Ronald P. O’Hanley: Yes Vivek, it’s Ron. Let me just add to that because we’ve done a lot of innovation in this area of new product development, and we do expect that to continue to grow as Eric said, because what — everybody is interested in simplifying their operations, simplifying and getting control of their tech depth and innovating on the technology side. But in addition, there’s a data management, data control in some parts of the world with some investors, it’s also location of data. Where does the data actually both move and rest. So this is sitting increasingly — this is a growth area. It goes beyond asset managers, large asset owners in particular very interested in this. So we see it as a way to extend what we’re doing broadly in the Alpha arena.

Vivek Juneja: And just to clarify on CRD, Eric, to your comment earlier, when you previously talked about it was growing in sort of the low double-digit range. This was a year or two ago when you were when it was broken out. Is that still the pace at which is just continuing to grow or is that as it matures, slowing down a little bit or is it accelerating any granularity or any color on that?

Eric Aboaf: Yes.
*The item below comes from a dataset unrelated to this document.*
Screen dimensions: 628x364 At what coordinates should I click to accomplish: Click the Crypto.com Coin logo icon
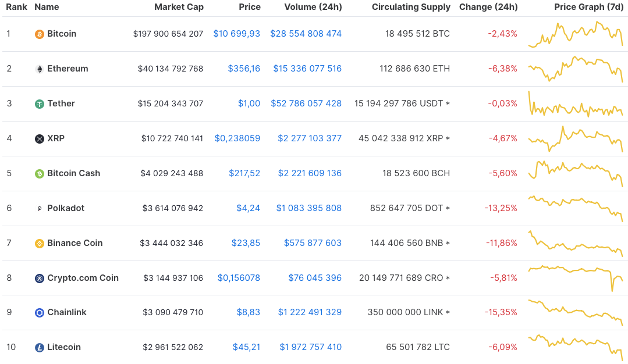coord(38,278)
It continues through odd pace. I’d say it moves around depending on some of the on-premise renewals that still flow through the P&L, high single digits, low double-digits. And what we’ve done is continued to — the team continues to drive kind of the core CRD offerings, the — start with an equity product. It’s moved to equity and fixed income, which are now industry, I think, industry at peer levels, in some cases, industry-leading. And then what we’ve done is supplemented that. For example, we purchased a small company called Markidis , which was kind of a front-end portion of a Charles River type offering. And so we’ve added a kind of private market area to what I’ll call the broader Charles River Complex.

So this is an area that I think will continue to grow probably twice the rate of State Street — it will help lead us forward but also as the tip of the spear of how we engage with clients, new clients, existing clients in broader ways. And that’s why the core software, I think, is an important product. And what I think I’ve been pleased with, especially this year, which has been all over the place economically and politically, right, even with the equity markets up and down, software and software growth, core Charles River, data, private software for private continues to grow in this double-digit range. Low double-digit range through thick and thin, and that helps balance out, I think, the growth dynamic of the company.

Vivek Juneja: Great, thank you.

Operator: Thank you. 1That will be for our last question. I’ll be turning the call over back to Mr. Ron O’Hanley for closing remarks.

Ronald P. O’Hanley: Thank you, operator and thanks to all for joining us.

Operator: Ladies and gentlemen, this concludes your conference call for today. We thank you for participating and ask that you please disconnect your lines. Have a lovely day.